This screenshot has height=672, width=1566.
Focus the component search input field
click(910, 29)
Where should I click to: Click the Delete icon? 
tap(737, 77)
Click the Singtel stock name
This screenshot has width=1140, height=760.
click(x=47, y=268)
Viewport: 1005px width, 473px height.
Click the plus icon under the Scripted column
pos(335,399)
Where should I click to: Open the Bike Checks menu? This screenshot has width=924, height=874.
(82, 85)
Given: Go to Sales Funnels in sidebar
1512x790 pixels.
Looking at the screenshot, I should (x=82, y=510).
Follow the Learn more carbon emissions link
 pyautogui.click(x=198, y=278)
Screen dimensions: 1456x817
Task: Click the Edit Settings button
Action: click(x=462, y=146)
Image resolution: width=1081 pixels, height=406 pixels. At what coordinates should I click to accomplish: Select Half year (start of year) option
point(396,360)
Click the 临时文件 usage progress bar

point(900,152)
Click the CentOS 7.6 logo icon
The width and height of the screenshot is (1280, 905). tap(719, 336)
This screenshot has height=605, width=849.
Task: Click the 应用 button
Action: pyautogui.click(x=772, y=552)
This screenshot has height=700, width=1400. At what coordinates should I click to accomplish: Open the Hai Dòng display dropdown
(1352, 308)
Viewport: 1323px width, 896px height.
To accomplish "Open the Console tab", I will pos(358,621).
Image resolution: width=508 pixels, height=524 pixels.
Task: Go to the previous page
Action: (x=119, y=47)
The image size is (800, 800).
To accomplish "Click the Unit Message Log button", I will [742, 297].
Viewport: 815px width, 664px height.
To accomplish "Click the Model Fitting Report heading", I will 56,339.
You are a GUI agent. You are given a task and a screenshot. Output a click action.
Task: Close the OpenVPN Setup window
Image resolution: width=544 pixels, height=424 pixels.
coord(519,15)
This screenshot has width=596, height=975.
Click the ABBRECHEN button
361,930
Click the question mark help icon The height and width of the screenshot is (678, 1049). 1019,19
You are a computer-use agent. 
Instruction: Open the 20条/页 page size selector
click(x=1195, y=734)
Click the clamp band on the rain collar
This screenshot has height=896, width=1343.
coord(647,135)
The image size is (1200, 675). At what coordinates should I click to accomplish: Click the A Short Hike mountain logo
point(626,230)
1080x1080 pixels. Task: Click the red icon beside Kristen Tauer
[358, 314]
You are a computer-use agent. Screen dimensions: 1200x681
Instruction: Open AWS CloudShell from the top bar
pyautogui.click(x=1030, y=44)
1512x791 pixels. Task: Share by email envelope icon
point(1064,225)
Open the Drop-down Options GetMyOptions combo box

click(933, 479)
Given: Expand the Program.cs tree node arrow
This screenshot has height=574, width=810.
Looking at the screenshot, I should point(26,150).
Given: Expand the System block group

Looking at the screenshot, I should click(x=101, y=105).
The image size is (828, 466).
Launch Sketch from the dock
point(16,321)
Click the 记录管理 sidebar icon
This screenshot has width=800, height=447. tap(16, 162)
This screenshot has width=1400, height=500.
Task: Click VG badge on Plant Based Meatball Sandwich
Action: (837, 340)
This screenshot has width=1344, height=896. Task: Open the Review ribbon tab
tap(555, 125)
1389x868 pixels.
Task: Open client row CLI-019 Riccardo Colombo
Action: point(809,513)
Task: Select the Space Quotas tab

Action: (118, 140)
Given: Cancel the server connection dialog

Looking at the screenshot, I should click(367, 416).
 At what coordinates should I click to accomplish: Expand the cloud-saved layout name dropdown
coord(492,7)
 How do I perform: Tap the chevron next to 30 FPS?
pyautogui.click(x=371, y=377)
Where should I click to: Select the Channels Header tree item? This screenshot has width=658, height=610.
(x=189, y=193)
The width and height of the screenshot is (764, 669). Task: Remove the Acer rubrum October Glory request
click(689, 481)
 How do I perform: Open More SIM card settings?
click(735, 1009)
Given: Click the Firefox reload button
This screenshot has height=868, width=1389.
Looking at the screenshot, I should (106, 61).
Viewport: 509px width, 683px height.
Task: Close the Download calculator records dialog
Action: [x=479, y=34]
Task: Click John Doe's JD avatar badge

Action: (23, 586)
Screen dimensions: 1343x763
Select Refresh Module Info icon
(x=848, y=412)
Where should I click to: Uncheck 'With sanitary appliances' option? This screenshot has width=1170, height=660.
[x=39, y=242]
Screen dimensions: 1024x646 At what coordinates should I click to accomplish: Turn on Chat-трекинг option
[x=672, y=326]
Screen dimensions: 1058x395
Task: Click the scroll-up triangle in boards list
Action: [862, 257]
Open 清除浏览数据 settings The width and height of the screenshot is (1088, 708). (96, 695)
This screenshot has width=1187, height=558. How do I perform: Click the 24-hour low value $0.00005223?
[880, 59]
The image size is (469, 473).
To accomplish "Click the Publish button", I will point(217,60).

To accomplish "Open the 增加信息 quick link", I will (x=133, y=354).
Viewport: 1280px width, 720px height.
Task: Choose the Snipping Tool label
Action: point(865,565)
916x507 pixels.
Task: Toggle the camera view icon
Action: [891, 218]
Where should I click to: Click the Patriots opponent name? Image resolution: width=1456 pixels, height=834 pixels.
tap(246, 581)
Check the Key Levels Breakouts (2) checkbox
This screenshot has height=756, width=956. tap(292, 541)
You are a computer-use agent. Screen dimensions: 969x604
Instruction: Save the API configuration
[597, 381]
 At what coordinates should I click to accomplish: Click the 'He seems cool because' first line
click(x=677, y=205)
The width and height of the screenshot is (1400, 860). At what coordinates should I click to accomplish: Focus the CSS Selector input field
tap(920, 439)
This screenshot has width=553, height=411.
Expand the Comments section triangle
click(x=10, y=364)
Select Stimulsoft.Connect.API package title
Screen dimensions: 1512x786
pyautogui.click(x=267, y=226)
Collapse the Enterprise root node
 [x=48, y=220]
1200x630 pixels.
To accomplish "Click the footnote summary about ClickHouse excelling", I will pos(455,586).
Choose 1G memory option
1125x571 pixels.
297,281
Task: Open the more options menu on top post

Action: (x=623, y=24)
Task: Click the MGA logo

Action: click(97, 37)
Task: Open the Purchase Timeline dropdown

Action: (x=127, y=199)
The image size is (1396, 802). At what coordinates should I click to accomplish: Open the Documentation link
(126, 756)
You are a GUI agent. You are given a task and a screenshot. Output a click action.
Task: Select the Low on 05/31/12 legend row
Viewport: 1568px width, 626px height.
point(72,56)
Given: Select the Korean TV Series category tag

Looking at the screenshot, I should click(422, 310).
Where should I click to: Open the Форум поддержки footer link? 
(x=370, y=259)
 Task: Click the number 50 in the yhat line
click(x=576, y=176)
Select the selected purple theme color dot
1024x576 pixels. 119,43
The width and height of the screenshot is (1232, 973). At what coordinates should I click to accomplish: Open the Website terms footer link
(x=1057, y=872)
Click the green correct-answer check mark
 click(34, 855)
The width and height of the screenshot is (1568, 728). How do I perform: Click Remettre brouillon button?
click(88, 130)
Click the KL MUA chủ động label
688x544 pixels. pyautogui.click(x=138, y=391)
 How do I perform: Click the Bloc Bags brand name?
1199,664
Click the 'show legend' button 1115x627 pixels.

- _Task statement_
Using the listing above, print every entry verbatim.

- _Solution to this task_
This screenshot has height=672, width=1566.
Focus the component search input field
click(910, 29)
Where should I click to: Click the Delete icon? 
tap(737, 77)
Click the Singtel stock name
This screenshot has width=1140, height=760.
click(x=47, y=268)
Viewport: 1005px width, 473px height.
Click the plus icon under the Scripted column
pos(335,399)
Where should I click to: Open the Bike Checks menu? This screenshot has width=924, height=874.
(82, 85)
Given: Go to Sales Funnels in sidebar
1512x790 pixels.
Looking at the screenshot, I should (x=82, y=510).
Follow the Learn more carbon emissions link
 pyautogui.click(x=198, y=278)
Screen dimensions: 1456x817
Task: Click the Edit Settings button
Action: click(x=462, y=146)
Image resolution: width=1081 pixels, height=406 pixels. At what coordinates should I click to accomplish: Select Half year (start of year) option
point(396,360)
Click the 临时文件 usage progress bar

point(900,152)
Click the CentOS 7.6 logo icon
The width and height of the screenshot is (1280, 905). tap(719, 336)
This screenshot has height=605, width=849.
Task: Click the 应用 button
Action: pyautogui.click(x=772, y=552)
This screenshot has height=700, width=1400. At what coordinates should I click to accomplish: Open the Hai Dòng display dropdown
(1352, 308)
Viewport: 1323px width, 896px height.
To accomplish "Open the Console tab", I will pos(358,621).
Image resolution: width=508 pixels, height=524 pixels.
Task: Go to the previous page
Action: (x=119, y=47)
The image size is (800, 800).
To accomplish "Click the Unit Message Log button", I will [742, 297].
Viewport: 815px width, 664px height.
To accomplish "Click the Model Fitting Report heading", I will 56,339.
You are a GUI agent. You are given a task and a screenshot. Output a click action.
Task: Close the OpenVPN Setup window
Image resolution: width=544 pixels, height=424 pixels.
coord(519,15)
This screenshot has width=596, height=975.
Click the ABBRECHEN button
361,930
Click the question mark help icon The height and width of the screenshot is (678, 1049). 1019,19
You are a computer-use agent. 
Instruction: Open the 20条/页 page size selector
click(x=1195, y=734)
Click the clamp band on the rain collar
This screenshot has height=896, width=1343.
coord(647,135)
The image size is (1200, 675). At what coordinates should I click to accomplish: Click the A Short Hike mountain logo
point(626,230)
1080x1080 pixels. Task: Click the red icon beside Kristen Tauer
[358, 314]
You are a computer-use agent. Screen dimensions: 1200x681
Instruction: Open AWS CloudShell from the top bar
pyautogui.click(x=1030, y=44)
1512x791 pixels. Task: Share by email envelope icon
point(1064,225)
Open the Drop-down Options GetMyOptions combo box

click(933, 479)
Given: Expand the Program.cs tree node arrow
This screenshot has height=574, width=810.
Looking at the screenshot, I should point(26,150).
Given: Expand the System block group

Looking at the screenshot, I should click(x=101, y=105).
The image size is (828, 466).
Launch Sketch from the dock
point(16,321)
Click the 记录管理 sidebar icon
This screenshot has width=800, height=447. tap(16, 162)
This screenshot has width=1400, height=500.
Task: Click VG badge on Plant Based Meatball Sandwich
Action: (837, 340)
This screenshot has width=1344, height=896. Task: Open the Review ribbon tab
tap(555, 125)
1389x868 pixels.
Task: Open client row CLI-019 Riccardo Colombo
Action: point(809,513)
Task: Select the Space Quotas tab

Action: (118, 140)
Given: Cancel the server connection dialog

Looking at the screenshot, I should click(367, 416).
 At what coordinates should I click to accomplish: Expand the cloud-saved layout name dropdown
coord(492,7)
 How do I perform: Tap the chevron next to 30 FPS?
pyautogui.click(x=371, y=377)
Where should I click to: Select the Channels Header tree item? This screenshot has width=658, height=610.
(x=189, y=193)
The width and height of the screenshot is (764, 669). Task: Remove the Acer rubrum October Glory request
click(689, 481)
 How do I perform: Open More SIM card settings?
click(735, 1009)
Given: Click the Firefox reload button
This screenshot has height=868, width=1389.
Looking at the screenshot, I should (106, 61).
Viewport: 509px width, 683px height.
Task: Close the Download calculator records dialog
Action: [x=479, y=34]
Task: Click John Doe's JD avatar badge

Action: (23, 586)
Screen dimensions: 1343x763
Select Refresh Module Info icon
(x=848, y=412)
Where should I click to: Uncheck 'With sanitary appliances' option? This screenshot has width=1170, height=660.
[x=39, y=242]
Screen dimensions: 1024x646 At what coordinates should I click to accomplish: Turn on Chat-трекинг option
[x=672, y=326]
Screen dimensions: 1058x395
Task: Click the scroll-up triangle in boards list
Action: [862, 257]
Open 清除浏览数据 settings The width and height of the screenshot is (1088, 708). (96, 695)
This screenshot has width=1187, height=558. How do I perform: Click the 24-hour low value $0.00005223?
[880, 59]
The image size is (469, 473).
To accomplish "Click the Publish button", I will point(217,60).

To accomplish "Open the 增加信息 quick link", I will (x=133, y=354).
Viewport: 1280px width, 720px height.
Task: Choose the Snipping Tool label
Action: point(865,565)
916x507 pixels.
Task: Toggle the camera view icon
Action: [891, 218]
Where should I click to: Click the Patriots opponent name? Image resolution: width=1456 pixels, height=834 pixels.
tap(246, 581)
Check the Key Levels Breakouts (2) checkbox
This screenshot has height=756, width=956. tap(292, 541)
You are a computer-use agent. Screen dimensions: 969x604
Instruction: Save the API configuration
[597, 381]
 At what coordinates should I click to accomplish: Click the 'He seems cool because' first line
click(x=677, y=205)
The width and height of the screenshot is (1400, 860). At what coordinates should I click to accomplish: Focus the CSS Selector input field
tap(920, 439)
This screenshot has width=553, height=411.
Expand the Comments section triangle
click(x=10, y=364)
Select Stimulsoft.Connect.API package title
Screen dimensions: 1512x786
pyautogui.click(x=267, y=226)
Collapse the Enterprise root node
 [x=48, y=220]
1200x630 pixels.
To accomplish "Click the footnote summary about ClickHouse excelling", I will pos(455,586).
Choose 1G memory option
1125x571 pixels.
297,281
Task: Open the more options menu on top post

Action: (x=623, y=24)
Task: Click the MGA logo

Action: click(97, 37)
Task: Open the Purchase Timeline dropdown

Action: (x=127, y=199)
The image size is (1396, 802). At what coordinates should I click to accomplish: Open the Documentation link
(126, 756)
You are a GUI agent. You are given a task and a screenshot. Output a click action.
Task: Select the Low on 05/31/12 legend row
Viewport: 1568px width, 626px height.
point(72,56)
Given: Select the Korean TV Series category tag

Looking at the screenshot, I should click(422, 310).
Where should I click to: Open the Форум поддержки footer link? 
(x=370, y=259)
 Task: Click the number 50 in the yhat line
click(x=576, y=176)
Select the selected purple theme color dot
1024x576 pixels. 119,43
The width and height of the screenshot is (1232, 973). At what coordinates should I click to accomplish: Open the Website terms footer link
(x=1057, y=872)
Click the green correct-answer check mark
 click(34, 855)
The width and height of the screenshot is (1568, 728). How do I perform: Click Remettre brouillon button?
click(88, 130)
Click the KL MUA chủ động label
688x544 pixels. pyautogui.click(x=138, y=391)
 How do I perform: Click the Bloc Bags brand name?
1199,664
Click the 'show legend' button 1115x627 pixels.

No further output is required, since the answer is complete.